The CFPB stopped short of formally proposing a rule, instead saying it is taking “the first step in the process of a potential rulemaking on this issue” and preparing to convene a small business review panel to gather industry feedback.
Cordray said the proposal under consideration does not ban arbitration entirely. “Companies could still have an arbitration clause, but they would have to say explicitly that it does not apply to cases brought on behalf of a class unless and until the class certification is denied by the court or the class claims are dismissed in court,” he said in prepared remarks for a Denver field hearing. “This means we are not proposing at this time to limit the use of arbitration clauses as they apply to individual cases.”
At the Denver hearing, Alan Kaplinsky, a partner at Ballard Spahr, called the bureau's approach “a de facto ban.”

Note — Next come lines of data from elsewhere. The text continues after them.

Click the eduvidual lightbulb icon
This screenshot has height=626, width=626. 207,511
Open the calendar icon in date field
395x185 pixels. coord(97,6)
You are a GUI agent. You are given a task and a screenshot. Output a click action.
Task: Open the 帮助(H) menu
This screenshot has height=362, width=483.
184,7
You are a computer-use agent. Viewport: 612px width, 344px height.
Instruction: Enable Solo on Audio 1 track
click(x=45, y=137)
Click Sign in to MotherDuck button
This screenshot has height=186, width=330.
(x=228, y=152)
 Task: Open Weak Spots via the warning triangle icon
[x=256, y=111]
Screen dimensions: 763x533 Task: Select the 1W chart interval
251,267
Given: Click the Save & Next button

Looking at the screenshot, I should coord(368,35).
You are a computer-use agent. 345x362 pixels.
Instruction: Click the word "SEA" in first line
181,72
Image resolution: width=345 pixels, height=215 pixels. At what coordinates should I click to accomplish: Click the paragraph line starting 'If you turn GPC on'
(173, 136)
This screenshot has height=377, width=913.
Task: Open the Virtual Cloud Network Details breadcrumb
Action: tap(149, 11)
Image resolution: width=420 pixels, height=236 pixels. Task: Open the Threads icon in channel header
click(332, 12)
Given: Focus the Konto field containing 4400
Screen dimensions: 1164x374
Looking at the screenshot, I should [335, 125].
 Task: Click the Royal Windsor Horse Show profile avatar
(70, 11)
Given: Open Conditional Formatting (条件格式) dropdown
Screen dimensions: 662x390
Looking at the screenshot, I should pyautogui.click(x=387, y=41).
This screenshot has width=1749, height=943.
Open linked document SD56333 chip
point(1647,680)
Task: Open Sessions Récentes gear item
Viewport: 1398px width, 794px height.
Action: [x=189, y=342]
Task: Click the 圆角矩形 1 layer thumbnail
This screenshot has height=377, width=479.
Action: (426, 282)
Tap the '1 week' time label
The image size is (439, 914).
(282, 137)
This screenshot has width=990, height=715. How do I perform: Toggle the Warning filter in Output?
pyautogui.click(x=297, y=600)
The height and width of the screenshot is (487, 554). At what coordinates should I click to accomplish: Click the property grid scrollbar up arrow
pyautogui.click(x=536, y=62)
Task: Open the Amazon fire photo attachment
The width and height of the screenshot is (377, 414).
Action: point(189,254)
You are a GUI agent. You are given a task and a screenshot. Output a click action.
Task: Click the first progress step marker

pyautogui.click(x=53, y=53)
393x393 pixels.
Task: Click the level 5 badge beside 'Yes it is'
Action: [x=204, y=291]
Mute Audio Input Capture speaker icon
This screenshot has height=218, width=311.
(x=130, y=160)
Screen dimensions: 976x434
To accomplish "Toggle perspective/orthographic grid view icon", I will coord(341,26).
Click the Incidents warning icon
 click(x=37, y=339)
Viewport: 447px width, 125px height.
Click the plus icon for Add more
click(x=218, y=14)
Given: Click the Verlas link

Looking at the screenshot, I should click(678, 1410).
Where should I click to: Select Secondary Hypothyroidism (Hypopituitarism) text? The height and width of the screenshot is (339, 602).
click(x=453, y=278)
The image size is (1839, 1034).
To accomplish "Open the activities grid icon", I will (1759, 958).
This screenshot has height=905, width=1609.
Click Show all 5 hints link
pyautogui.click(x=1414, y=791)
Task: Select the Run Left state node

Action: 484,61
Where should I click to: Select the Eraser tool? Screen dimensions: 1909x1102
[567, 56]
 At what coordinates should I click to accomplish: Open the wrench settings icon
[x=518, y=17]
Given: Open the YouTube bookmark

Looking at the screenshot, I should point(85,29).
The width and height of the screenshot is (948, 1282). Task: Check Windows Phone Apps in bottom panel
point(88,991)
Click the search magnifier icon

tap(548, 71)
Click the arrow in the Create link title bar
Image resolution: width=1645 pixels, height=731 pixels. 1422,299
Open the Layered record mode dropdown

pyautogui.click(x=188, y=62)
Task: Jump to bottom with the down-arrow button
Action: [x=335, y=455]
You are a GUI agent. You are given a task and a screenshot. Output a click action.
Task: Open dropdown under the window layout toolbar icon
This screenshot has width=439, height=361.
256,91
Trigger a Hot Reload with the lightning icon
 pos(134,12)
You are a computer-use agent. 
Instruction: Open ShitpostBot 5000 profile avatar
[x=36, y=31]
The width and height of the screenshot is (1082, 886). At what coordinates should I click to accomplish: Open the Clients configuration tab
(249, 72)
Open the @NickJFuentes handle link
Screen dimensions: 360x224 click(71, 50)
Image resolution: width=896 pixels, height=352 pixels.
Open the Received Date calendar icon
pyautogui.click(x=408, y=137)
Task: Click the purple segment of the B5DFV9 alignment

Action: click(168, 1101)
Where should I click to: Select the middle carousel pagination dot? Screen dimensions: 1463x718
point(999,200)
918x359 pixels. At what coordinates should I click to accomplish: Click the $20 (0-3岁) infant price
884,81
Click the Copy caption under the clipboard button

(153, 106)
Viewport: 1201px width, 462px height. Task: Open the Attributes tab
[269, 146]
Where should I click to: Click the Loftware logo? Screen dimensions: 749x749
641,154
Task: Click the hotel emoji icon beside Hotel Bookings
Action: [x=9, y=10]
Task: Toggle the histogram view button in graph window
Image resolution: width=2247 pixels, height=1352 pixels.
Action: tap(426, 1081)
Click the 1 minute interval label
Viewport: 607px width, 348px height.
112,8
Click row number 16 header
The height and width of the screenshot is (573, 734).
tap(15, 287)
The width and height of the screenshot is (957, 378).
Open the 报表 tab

“If this proposal becomes a final regulation, most companies will simply abandon arbitration altogether,” he said. “That's because the cost-benefit analysis of using arbitration will shift dramatically. While companies' dispute- resolution costs will soar, consumers will be the ultimate losers here. They will no longer have available to them arbitration, which has been proven by the CFPB's own data in its own arbitration study to be faster, cheaper and a more effective form than courts for resolving disputes.”
The CFPB proposal would ban companies from including arbitration clauses that block class action lawsuits in their consumer contracts. The CFPB said that would apply to most consumer financial products and services that the CFPB oversees, including credit cards, checking and deposit accounts, prepaid cards, money transfer services, certain auto loans, auto title loans, small dollar or payday loans, private student loans, and installment loans.
Consumers shouldn't be asked to “sign away their legal rights” when they open a bank account or apply for a credit card, Cordray said in a statement. The agency said that previous CFPB survey results reported that only around 2 percent of consumers surveyed would consult an attorney to pursue an individual lawsuit as a means of resolving a small-dollar dispute.
The proposals under consideration would also require that companies that choose to use arbitration clauses for individual disputes submit to the CFPB the arbitration claims filed and awards issued, which would allow for better monitoring and transparency, the agency said.
Cordray had signaled CFPB planned action on arbitration clauses at a Senate Banking Committee hearing in July where he said the bureau would convene a small business review panel as a first step.
Nessa Feddis, the American Bankers Association's senior vice president and deputy chief counsel for consumer protection and payments, said consumers will get less and pay more if the proposals are adopted.
“The CFPB's own study found that members of class action suits don't fare well compared to consumers using arbitration,” she said in an emailed statement. “According to the Bureau, members of class action suits received an average of $32.35 while those who went to arbitration received an average of $5,389. The proposal will serve only to promote less consumer-friendly class action suits while greatly reducing the availability of efficient, fair and less costly arbitration.”
Sen. Sherrod Brown (D-Ohio), the top Democrat on the Senate Banking Committee, praised the CFPB announcement. “The CFPB's decision to address the unjust and harmful practice of forced arbitration is an important step toward leveling the playing field for consumers,” said Brown, the ranking member of the Banking Committee. “I will keep urging the CFPB to take the strongest action possible to restore consumers’ right to hold corporations accountable.”
— Tripp Baltz in Denver contributed to this story.